Finding bikes on a showroom floor is a little challenging right now. We took Shannon shopping to find the beauty that fits his needs and captured his heart. “I love it. I love it. I love it.” were his exact words when he found the black 2017 Electra Glide Ultra Limited with custom blue pinstripes and only 10,000 miles. Our friends at Open Road Harley-Davidson stretched our dollars a little more to make this pairing happen, and we can’t wait to return him to the road he loves. Unique to this bike, it has been generously paid for by the stunning 2020 fundraising efforts of the Wisconsin International Union of Operating Engineers Local 139! We couldn’t be more honored by the beautiful support the IUOE Local 139 continues to lend our mission and our injured Veterans.
We will be bringing that bike back to Shannon’s hometown where his Legion family jumped at the chance to host his gifting on Saturday, May 8, 2021. We will be hanging at the American Legion Post #283 in Suring, Wisconsin from 11 am – 2 pm.

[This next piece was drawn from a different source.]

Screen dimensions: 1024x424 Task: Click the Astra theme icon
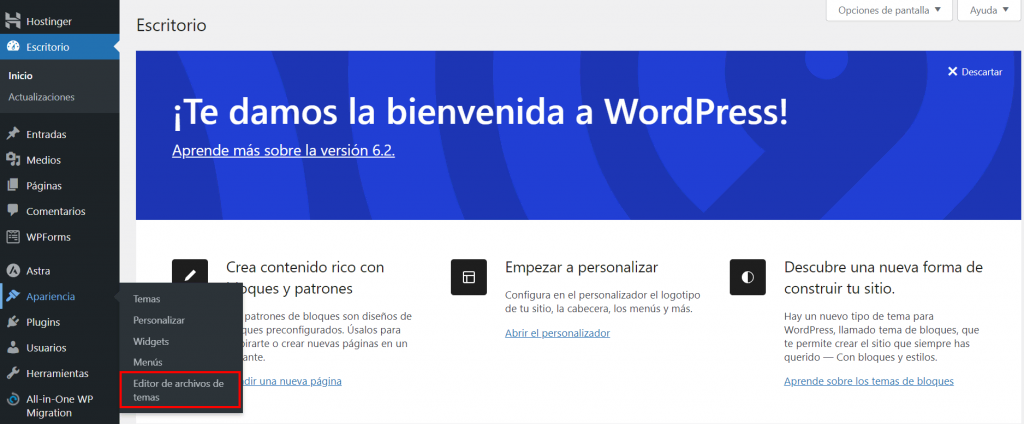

Come learn more about our unique mission, meet some of our prior recipients and welcome Shannon back to The Road! We will begin our Presentation of Keys Ceremony at 12:00 pm with a Color Guard from Post #283– and trust us, you don’t want to miss this emotional and special moment. The Legion will have their bar open and offer lunch to benefit Hogs For Heroes…so ride on out, make a day of it and toast our Veterans with us!